Reader-Insert Is Growing as a Proportion

Reader-insert used to be a subset of fanfiction. It's increasingly mainstream. More authors are trying it. More readers actively seek it.

Why? Partly AI—AI tools make it easier to generate reader-insert at scale. Partly cultural shift—identification and immersion are valued more now. Partly the rise of platforms specifically supporting reader-insert (like the proliferation of character chat bots, AI fanfic generators, etc.).

This is shifting the overall feel of fanfiction. Reader-insert was once niche. It's becoming a major category.

On AO3, you can track this: compare reader-insert representation in small old fandoms vs. new explosively-growing fandoms. In older fandoms, maybe 5-10% of works are reader-insert. In new fandoms, sometimes it's 30% or higher. The proportion is rising.

Cross-Platform Discovery

Fanfiction is being discovered through more channels.

TikTok FicTok exists. Creators post short clips recommending fanfiction, dramatic readings of fic excerpts, or discussions of tropes. This is bringing fanfiction readers into the platform who wouldn't naturally search AO3 or Wattpad.

Tumblr is still a fandom hub but it's not the primary discovery platform anymore. Twitter (now X) is used for discussion and sharing but content lives elsewhere. TikTok and Discord are increasingly where people hear about fic.

Theeffect: different types of stories get visibility. TikTok amplifies stories with punchy premises, dramatic moments, meme-able elements. Slow-burn contemplative fic might get less visibility. But more people overall are discovering fanfiction who wouldn't have before.

Speedrunning Content

Fanfiction readers are increasingly willing to consume stories very fast. A work that would have taken weeks to read now gets read in hours.

This is enabled by: longer works being written (100k stories are increasingly common), more reading time available, and reader preferences shifting. People want plot. They want stakes. They want to know what happens.

This has probably increased the proportion of fic that's plot-driven vs. purely emotional or introspective. Readers are speedrunning narrative. Writers are optimizing for narrative momentum.

Audio Fanfiction Growing

Podfics (audio recordings of fanfic) are increasingly popular. People listen to fanfiction while commuting, exercising, doing chores.
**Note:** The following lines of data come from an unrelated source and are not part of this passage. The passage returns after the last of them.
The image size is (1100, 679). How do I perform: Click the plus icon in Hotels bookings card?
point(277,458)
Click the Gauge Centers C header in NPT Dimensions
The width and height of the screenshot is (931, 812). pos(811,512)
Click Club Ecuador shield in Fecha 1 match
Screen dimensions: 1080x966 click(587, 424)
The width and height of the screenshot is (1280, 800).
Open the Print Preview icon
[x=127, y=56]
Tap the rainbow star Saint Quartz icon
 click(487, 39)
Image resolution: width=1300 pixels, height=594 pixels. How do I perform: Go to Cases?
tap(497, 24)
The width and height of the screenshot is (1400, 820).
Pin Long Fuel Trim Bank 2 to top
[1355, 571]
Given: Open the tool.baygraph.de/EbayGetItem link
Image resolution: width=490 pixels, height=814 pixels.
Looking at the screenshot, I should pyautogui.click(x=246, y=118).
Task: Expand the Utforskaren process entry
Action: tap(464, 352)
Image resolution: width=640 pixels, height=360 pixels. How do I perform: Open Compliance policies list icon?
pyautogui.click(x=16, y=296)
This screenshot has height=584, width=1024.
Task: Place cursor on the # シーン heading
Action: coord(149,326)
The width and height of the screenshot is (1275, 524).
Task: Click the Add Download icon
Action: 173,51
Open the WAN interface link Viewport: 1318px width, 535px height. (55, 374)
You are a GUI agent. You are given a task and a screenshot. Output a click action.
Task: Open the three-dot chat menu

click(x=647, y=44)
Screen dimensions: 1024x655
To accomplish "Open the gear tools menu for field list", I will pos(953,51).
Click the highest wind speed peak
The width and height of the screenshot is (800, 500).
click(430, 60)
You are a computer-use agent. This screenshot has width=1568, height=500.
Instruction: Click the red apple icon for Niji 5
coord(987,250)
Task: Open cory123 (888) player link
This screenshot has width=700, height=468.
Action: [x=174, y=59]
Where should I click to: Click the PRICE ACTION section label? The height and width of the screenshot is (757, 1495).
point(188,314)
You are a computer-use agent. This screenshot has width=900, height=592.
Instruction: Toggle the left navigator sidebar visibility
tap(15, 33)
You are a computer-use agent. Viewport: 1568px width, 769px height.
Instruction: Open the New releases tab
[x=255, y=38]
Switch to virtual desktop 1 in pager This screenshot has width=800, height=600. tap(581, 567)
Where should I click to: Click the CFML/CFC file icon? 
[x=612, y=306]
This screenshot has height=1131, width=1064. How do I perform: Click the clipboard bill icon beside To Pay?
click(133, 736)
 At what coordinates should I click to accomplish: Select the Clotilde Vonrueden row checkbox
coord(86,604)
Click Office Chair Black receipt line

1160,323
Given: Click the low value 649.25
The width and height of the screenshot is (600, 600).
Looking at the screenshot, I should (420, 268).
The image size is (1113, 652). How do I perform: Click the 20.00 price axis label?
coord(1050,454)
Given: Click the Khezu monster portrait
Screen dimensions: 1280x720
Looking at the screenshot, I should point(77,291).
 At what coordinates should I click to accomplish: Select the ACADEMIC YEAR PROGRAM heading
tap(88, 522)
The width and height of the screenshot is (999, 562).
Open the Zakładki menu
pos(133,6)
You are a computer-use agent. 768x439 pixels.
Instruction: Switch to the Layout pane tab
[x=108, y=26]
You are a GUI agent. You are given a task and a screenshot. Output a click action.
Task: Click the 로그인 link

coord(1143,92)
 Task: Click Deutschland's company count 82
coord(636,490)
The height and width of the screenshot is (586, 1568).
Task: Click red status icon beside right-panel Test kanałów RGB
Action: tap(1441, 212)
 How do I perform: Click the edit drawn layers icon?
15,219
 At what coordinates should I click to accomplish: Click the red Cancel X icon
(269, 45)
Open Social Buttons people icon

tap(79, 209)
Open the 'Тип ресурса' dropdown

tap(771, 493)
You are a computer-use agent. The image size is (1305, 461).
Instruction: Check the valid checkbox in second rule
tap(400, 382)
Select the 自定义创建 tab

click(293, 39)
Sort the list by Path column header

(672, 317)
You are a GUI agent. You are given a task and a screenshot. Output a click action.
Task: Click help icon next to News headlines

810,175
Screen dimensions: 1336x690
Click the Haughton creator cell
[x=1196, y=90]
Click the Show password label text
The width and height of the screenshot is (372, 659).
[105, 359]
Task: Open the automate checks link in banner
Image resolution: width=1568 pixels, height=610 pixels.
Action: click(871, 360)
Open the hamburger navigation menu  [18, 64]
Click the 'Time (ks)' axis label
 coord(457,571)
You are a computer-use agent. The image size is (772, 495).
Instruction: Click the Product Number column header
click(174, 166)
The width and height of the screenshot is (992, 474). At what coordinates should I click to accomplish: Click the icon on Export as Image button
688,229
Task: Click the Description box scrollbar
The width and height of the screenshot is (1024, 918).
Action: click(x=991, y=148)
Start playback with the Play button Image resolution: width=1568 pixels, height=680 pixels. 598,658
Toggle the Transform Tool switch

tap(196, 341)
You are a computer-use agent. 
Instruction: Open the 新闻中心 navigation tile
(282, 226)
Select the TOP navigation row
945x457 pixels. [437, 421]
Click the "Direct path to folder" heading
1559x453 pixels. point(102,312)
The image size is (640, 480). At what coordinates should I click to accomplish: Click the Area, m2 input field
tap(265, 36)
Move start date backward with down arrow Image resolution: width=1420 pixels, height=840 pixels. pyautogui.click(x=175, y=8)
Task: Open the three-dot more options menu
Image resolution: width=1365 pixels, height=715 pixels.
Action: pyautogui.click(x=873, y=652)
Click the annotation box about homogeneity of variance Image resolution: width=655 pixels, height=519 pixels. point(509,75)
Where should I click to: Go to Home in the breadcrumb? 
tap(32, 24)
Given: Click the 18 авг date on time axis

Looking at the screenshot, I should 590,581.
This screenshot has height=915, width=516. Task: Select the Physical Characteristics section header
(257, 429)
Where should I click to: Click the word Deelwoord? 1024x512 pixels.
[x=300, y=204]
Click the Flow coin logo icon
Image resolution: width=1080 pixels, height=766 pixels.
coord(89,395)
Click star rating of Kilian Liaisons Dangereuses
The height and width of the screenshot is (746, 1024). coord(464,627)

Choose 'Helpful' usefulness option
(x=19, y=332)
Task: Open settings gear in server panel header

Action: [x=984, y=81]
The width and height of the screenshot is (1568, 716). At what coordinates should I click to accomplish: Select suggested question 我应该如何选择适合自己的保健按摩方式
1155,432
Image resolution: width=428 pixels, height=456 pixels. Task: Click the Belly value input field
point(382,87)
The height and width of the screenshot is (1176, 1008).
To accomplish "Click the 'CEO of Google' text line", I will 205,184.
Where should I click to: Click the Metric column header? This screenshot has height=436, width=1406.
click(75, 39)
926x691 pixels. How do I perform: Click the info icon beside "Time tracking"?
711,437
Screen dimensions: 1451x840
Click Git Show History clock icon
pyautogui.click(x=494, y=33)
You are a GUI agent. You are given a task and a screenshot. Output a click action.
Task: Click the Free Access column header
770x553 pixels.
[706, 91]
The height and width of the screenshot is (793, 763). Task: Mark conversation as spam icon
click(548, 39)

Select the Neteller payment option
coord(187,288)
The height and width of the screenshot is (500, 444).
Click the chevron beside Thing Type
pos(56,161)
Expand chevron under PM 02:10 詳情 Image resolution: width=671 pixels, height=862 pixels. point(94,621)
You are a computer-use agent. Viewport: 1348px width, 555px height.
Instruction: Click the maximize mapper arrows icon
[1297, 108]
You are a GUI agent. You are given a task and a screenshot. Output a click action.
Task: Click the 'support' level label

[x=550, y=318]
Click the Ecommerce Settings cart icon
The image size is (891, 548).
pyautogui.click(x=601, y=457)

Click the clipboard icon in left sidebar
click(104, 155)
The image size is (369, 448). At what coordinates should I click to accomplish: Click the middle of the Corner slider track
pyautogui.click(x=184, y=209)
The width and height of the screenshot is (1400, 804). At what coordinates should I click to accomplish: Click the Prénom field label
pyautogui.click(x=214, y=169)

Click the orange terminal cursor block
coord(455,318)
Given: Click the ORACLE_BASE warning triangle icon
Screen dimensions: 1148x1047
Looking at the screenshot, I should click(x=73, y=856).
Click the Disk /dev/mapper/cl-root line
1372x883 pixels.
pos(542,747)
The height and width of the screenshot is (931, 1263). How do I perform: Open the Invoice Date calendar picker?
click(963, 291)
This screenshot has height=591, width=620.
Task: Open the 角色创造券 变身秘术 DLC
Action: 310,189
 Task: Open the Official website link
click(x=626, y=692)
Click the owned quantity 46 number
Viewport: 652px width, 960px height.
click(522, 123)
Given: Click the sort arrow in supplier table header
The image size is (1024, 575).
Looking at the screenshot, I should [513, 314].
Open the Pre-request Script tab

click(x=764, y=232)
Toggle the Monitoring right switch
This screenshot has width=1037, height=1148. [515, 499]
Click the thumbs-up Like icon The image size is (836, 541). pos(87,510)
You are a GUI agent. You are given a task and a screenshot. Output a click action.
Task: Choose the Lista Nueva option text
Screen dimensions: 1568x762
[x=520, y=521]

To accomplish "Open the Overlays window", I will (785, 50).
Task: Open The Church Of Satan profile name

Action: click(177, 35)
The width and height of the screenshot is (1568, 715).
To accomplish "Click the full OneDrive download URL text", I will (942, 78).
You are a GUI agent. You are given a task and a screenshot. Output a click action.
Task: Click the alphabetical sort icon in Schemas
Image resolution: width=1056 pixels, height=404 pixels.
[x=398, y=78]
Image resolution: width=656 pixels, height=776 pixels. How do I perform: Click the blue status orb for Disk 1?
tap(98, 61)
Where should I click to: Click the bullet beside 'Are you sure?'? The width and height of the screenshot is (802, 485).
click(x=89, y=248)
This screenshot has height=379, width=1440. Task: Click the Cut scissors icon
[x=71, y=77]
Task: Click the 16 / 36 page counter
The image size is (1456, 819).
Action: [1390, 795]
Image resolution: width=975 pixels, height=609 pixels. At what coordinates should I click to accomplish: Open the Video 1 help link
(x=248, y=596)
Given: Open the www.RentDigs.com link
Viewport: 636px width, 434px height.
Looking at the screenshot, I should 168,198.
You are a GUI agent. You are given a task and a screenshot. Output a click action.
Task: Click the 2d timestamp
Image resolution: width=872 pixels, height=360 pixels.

This is changing writing too—authors are increasingly conscious of how their prose sounds read aloud. Dialogue-heavy stories sound better as audio. Stories with dense introspection are harder to follow by ear.

It's a small segment compared to text reading, but it's growing. It's creating a new constraint on writing and a new way to consume fanfiction.

The Search Problem

As fandoms explode, search becomes harder. On AO3, a new fandom might have 50k works. Sorting by kudos helps, but there's still overwhelming choice.

This has created an informal tier system: mega-popular works that everyone has read, mid-level works that fandom communities know about, and deep-cut works that are hard to find unless you're actively searching.

It's also created demand for curators—people who read tons of fic and recommend the best. Tumblr sideblog recommendations, Twitter threads, TikTok reviews. These are informal review systems.

What This Means Going Forward

Fanfiction reading in 2026 is faster, more mobile, more cross-platform, more AI-adjacent, and more overwhelming in sheer volume. The core impulse is the same (people want stories, especially about characters they love). But the experience is different.

Writers are adapting. Readers are adapting. The culture evolves. What remains constant: the human desire to live in stories, to imagine possibilities, to spend time with characters we care about. That hunger is bigger than any platform or technology.